Locate the line that contains "You are a GUI" in the entries below, then repeat it and every following line through the line that contains "Image resolution: width=1502", exactly, and no others.

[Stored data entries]
━━━━━━━━
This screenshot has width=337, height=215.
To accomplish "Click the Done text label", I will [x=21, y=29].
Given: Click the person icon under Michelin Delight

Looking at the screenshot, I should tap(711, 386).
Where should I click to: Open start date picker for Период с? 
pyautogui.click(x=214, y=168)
━━━━━━━━
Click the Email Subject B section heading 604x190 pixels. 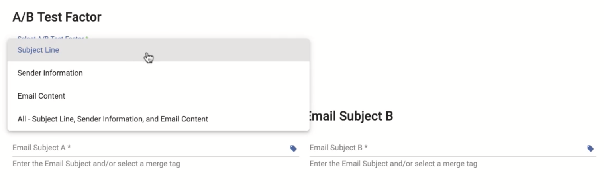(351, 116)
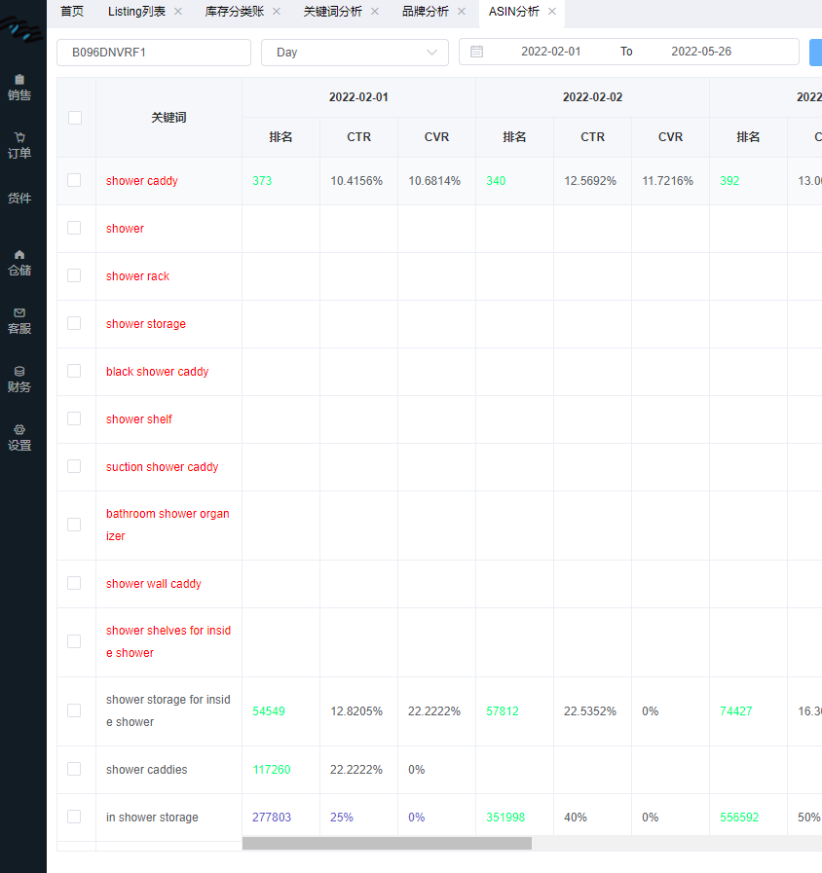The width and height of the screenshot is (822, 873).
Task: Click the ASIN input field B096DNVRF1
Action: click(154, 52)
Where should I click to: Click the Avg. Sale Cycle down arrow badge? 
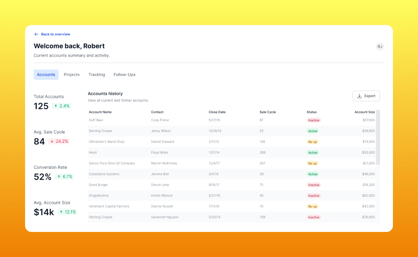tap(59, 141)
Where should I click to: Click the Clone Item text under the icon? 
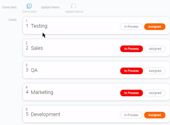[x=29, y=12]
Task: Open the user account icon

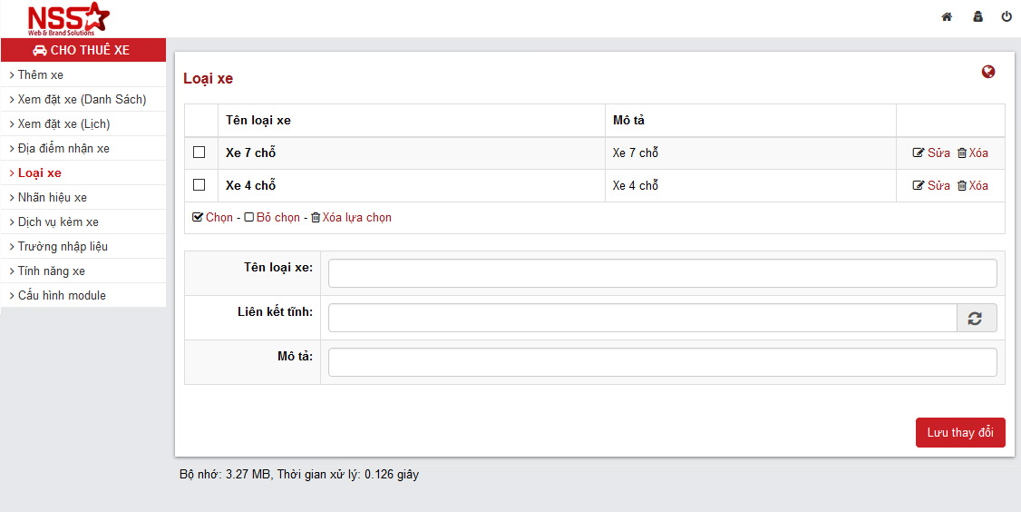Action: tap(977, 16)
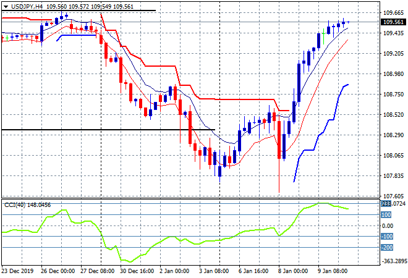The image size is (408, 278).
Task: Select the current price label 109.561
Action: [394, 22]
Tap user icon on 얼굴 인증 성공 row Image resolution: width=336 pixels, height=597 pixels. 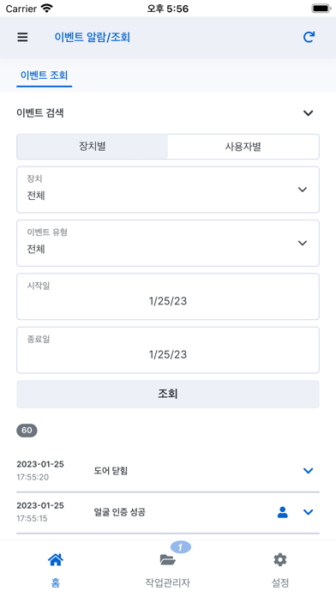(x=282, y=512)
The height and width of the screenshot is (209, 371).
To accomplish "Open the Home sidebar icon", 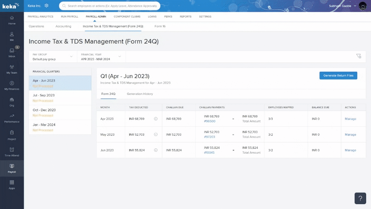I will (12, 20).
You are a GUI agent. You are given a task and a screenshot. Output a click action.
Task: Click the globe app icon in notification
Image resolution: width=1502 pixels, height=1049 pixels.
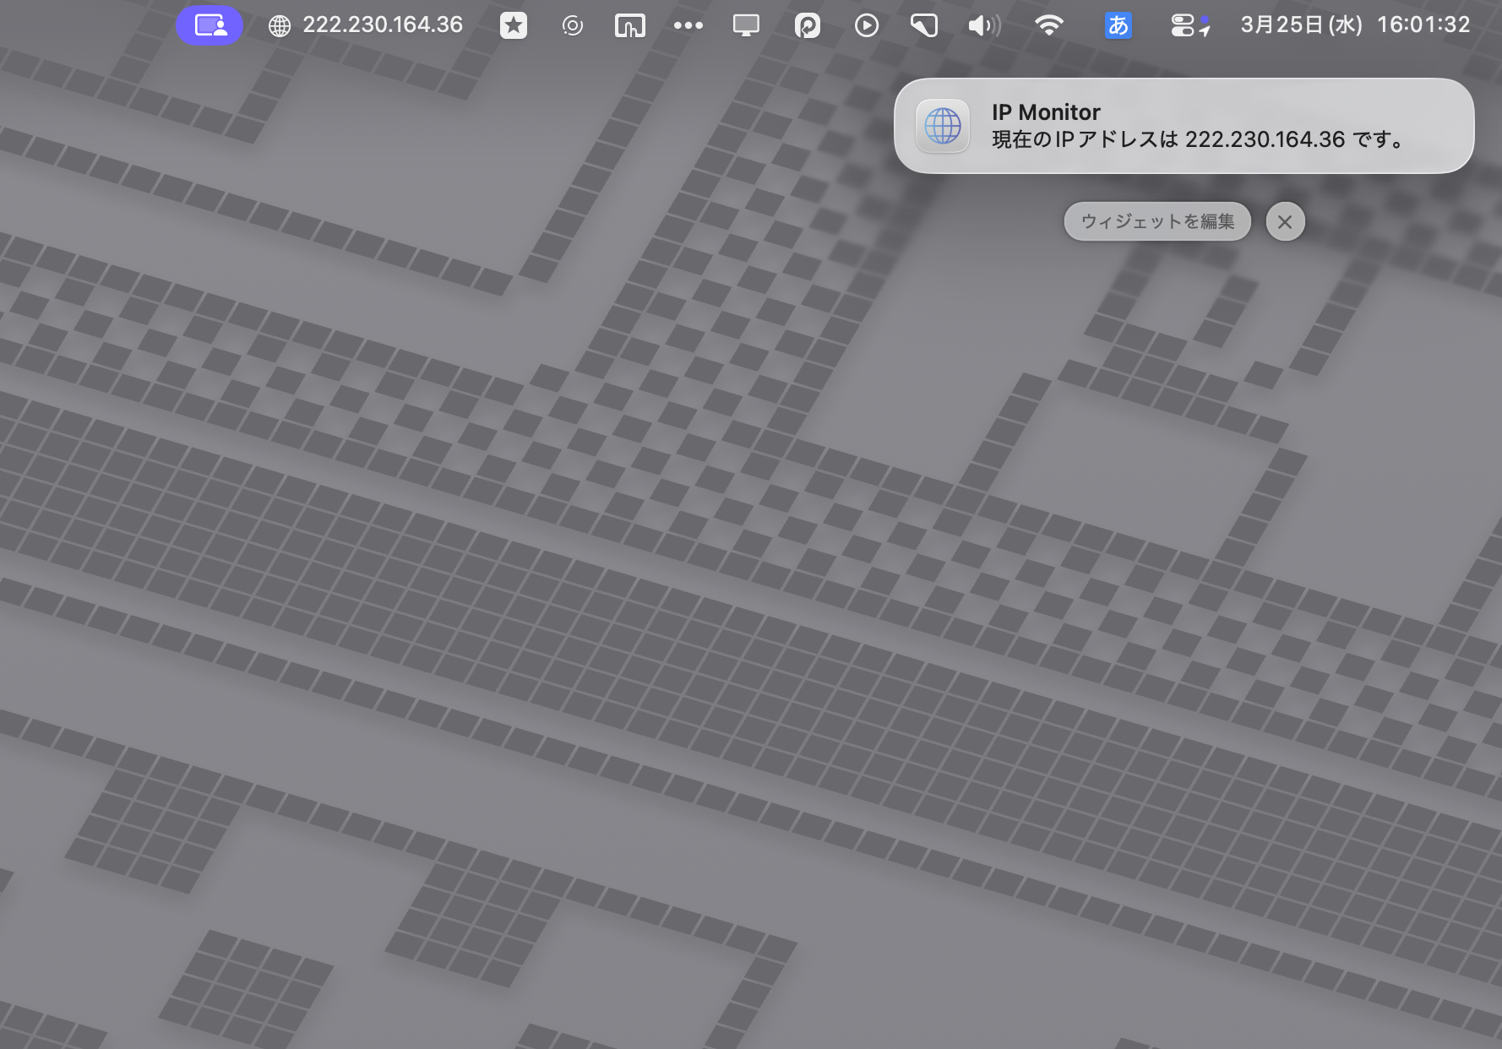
━━━━━━━━
- _Result_:
You are a GUI agent. You are given a task and a screenshot. Output a click action.
Task: Click the globe app icon in notification
Image resolution: width=1502 pixels, height=1049 pixels.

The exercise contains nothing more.